Despite the lack of workers returning to downtown Vancouver, office towers in the city’s core aren’t hurting for tenants.

The city’s downtown office vacancy rate reached 7.4 per cent in the second quarter of this year, according to a June report from Colliers International Canada.

Among Canadian cities, only Victoria had a lower downtown office vacancy rate (6.1 per cent).

Despite the July ISG study pointing to the tech sector’s accommodations for remote working as one of the reasons behind a lack of downtown activity, a Colliers representative told BIV at the time of its own June report that tech companies were driving demand in the city’s office market.

CBRE Group Inc.’s 2022 Scoring Tech Talent report last month ranked Vancouver as the No. 8 tech hub in North America, owing in part to an exchange rate that made it cheaper to hire workers and lease space.

Average wages for tech jobs in Vancouver stand at US$91,686 compared with US$122,341 in Seattle and US$139,907 in San Francisco

Meanwhile, Metro Vancouver saw the highest surge of tech employment (+66 per cent) across all North American tech hubs between 2016 and 2021, adding a total of 44,600 jobs as more multinationals set up shop and as homegrown companies expanded.

Though the rise of remote working might lead one to believe downtown office space would be in less demand, big U.S. tech companies appear to be growing more comfortable tapping workers based in Vancouver offices to exploit lower operating costs.

PlentyOfFish (now owned by Match Group), fintech Tipalti Inc., medical devices firm Masimo Corp. (Nasdaq:MASI) and Microsoft Corp. (Nasdaq:MSFT) are among the American tech companies that have been expanding significantly in downtown Vancouver over the past year.

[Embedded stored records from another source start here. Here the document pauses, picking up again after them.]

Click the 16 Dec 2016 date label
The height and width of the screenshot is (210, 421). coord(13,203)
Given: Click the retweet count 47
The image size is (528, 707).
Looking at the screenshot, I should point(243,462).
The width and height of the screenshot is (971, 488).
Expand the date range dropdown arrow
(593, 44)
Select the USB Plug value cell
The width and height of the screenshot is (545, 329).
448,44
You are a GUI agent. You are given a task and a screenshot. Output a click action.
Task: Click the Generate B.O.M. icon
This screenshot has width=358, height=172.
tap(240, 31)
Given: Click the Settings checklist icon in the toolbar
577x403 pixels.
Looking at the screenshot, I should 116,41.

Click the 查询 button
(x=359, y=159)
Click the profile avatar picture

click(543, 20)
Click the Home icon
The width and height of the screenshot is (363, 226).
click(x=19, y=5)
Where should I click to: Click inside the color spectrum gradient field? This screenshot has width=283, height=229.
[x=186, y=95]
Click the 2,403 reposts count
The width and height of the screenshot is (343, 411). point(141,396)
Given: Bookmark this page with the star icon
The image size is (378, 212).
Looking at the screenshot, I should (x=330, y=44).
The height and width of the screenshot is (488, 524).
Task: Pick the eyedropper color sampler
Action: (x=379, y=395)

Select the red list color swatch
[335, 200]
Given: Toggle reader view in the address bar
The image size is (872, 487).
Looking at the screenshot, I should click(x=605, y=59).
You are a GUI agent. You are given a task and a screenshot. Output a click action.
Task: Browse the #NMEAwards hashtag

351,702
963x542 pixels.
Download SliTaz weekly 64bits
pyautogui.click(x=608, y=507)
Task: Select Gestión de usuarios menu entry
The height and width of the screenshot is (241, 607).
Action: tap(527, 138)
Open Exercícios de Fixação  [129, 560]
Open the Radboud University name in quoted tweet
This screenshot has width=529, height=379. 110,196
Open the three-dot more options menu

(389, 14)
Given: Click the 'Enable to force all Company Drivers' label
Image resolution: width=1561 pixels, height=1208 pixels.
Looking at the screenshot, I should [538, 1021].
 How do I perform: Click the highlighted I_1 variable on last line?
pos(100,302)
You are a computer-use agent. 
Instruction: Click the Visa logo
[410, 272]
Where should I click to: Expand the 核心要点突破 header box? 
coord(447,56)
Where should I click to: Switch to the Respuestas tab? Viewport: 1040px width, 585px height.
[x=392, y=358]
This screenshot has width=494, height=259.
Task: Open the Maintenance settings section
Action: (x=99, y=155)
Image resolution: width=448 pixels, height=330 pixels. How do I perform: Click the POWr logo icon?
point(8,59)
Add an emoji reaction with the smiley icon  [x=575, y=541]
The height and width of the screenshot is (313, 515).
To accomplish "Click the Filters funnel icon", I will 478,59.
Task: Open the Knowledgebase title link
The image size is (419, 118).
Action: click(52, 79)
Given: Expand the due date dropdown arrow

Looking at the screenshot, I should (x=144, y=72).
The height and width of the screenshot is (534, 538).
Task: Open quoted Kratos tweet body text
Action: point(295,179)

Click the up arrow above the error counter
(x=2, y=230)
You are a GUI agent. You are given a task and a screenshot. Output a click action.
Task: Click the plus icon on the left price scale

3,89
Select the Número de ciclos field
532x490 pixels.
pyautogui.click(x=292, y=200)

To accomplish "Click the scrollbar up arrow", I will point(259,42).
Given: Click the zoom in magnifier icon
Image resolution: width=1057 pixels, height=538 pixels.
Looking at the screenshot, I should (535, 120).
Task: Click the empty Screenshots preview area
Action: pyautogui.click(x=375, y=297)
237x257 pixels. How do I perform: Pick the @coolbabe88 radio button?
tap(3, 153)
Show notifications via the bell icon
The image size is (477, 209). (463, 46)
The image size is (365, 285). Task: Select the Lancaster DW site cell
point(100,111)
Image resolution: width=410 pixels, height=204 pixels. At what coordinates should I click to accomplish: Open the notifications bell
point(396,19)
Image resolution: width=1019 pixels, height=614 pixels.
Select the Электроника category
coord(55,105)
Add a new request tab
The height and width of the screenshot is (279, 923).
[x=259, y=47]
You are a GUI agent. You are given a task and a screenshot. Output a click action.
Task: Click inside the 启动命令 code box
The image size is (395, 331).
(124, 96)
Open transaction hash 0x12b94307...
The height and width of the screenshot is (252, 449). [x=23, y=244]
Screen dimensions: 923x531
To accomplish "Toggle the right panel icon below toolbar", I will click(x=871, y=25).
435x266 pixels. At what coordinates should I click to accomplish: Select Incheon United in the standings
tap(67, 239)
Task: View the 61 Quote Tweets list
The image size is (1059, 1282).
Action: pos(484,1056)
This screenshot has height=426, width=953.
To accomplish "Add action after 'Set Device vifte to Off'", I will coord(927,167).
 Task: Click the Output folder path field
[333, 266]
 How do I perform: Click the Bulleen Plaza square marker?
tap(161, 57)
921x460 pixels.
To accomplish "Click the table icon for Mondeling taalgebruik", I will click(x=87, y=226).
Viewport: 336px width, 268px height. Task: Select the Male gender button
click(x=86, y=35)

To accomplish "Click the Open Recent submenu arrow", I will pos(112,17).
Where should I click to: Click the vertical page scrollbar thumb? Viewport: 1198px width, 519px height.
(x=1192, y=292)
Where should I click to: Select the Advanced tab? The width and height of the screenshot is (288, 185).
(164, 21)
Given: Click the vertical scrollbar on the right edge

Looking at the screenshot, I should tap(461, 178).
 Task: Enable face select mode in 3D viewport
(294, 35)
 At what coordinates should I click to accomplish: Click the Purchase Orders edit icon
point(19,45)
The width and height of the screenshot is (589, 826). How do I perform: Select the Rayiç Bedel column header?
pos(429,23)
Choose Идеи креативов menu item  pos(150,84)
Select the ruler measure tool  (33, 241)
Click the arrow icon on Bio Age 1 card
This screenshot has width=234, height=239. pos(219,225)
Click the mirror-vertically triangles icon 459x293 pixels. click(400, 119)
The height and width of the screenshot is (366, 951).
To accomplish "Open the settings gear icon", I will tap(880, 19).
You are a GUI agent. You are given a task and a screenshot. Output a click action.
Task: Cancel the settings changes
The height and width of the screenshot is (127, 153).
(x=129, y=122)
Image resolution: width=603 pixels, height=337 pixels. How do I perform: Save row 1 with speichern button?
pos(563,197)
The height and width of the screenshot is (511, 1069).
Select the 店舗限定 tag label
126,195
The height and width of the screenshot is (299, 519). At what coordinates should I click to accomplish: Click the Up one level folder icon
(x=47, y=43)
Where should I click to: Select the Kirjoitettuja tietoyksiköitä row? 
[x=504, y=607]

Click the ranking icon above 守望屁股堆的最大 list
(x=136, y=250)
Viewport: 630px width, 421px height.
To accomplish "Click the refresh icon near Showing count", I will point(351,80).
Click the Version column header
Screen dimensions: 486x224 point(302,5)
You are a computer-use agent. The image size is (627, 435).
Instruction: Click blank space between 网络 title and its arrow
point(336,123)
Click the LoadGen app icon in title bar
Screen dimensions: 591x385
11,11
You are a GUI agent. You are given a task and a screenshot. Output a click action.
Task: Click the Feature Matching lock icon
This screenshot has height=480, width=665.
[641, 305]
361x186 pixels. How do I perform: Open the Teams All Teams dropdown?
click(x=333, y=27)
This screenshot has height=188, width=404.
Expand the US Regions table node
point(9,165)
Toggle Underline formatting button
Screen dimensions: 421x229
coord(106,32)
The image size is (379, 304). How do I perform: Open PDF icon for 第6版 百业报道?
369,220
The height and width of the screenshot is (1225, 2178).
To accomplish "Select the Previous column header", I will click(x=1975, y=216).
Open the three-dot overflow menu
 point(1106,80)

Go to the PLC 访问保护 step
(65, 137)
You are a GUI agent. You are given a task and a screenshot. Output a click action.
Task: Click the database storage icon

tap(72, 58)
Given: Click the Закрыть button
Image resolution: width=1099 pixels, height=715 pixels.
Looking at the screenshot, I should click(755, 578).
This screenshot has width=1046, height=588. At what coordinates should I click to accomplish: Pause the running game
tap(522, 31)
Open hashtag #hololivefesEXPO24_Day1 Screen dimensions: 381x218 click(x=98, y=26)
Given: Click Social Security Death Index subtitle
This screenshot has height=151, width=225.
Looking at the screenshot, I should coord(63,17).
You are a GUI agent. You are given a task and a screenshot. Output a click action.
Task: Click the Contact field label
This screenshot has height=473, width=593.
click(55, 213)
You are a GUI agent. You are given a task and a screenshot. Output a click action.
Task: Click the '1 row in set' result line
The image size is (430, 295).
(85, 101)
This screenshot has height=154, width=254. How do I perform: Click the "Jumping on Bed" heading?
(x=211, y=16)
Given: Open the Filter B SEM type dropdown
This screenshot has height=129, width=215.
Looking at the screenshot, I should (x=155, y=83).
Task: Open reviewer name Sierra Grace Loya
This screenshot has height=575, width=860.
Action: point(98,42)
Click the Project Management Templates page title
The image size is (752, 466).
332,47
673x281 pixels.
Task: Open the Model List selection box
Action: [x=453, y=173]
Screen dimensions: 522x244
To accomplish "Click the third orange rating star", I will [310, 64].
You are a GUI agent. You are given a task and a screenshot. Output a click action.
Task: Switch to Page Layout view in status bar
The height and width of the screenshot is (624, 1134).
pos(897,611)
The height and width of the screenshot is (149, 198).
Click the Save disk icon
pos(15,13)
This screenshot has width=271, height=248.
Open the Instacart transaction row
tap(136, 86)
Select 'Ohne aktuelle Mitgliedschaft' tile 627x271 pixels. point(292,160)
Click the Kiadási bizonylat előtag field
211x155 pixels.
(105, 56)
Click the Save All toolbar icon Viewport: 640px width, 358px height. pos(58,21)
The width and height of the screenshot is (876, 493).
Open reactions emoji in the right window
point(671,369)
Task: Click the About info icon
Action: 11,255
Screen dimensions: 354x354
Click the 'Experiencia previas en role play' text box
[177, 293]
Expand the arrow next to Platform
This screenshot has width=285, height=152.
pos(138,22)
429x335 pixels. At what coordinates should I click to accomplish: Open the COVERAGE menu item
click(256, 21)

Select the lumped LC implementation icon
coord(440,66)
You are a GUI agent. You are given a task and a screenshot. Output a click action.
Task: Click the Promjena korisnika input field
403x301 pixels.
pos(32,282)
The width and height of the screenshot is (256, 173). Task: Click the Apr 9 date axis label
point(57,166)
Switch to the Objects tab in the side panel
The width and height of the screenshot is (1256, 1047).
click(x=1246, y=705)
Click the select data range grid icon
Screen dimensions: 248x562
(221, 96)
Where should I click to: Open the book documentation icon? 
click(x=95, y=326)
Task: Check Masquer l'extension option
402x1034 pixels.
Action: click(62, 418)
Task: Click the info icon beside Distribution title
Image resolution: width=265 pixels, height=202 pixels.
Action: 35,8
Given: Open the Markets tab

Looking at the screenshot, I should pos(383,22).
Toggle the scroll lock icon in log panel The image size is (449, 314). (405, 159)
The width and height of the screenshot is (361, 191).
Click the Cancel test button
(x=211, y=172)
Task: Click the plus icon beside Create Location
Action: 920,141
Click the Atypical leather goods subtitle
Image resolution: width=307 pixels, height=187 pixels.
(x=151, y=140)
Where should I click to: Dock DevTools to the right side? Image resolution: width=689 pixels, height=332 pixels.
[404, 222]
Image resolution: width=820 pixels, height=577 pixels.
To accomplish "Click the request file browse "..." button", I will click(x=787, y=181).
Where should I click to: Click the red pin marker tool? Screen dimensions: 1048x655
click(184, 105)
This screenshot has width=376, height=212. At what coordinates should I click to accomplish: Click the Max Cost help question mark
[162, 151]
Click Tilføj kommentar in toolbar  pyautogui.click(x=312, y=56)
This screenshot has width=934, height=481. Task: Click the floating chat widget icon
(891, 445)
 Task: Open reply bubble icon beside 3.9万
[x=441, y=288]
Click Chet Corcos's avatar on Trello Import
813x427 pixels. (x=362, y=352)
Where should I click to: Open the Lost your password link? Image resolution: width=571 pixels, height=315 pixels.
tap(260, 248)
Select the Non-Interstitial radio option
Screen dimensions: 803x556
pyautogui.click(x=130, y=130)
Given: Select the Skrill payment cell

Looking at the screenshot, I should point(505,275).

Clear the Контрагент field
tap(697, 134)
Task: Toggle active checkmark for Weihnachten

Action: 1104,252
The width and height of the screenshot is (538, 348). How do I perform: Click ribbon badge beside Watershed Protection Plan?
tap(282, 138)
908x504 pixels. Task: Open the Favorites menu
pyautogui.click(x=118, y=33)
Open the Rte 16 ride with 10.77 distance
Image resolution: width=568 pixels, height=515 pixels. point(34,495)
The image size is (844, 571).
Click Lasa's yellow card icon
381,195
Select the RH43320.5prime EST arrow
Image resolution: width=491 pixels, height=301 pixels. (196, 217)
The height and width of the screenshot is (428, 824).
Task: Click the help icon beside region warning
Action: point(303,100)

And homegrown tech firms that recently reached unicorn status (a valuation of US$1 billion or more) have also been increasing their footprint in the city’s downtown core, including Trulioo Information Services Inc., GeoComply Solutions Inc. and Galvanize.

Meanwhile, public safety remains the top concern among downtown stakeholders, according to Marshall.

“And it's a challenge that I think a lot of urban places and downtowns are dealing with right now,” he said.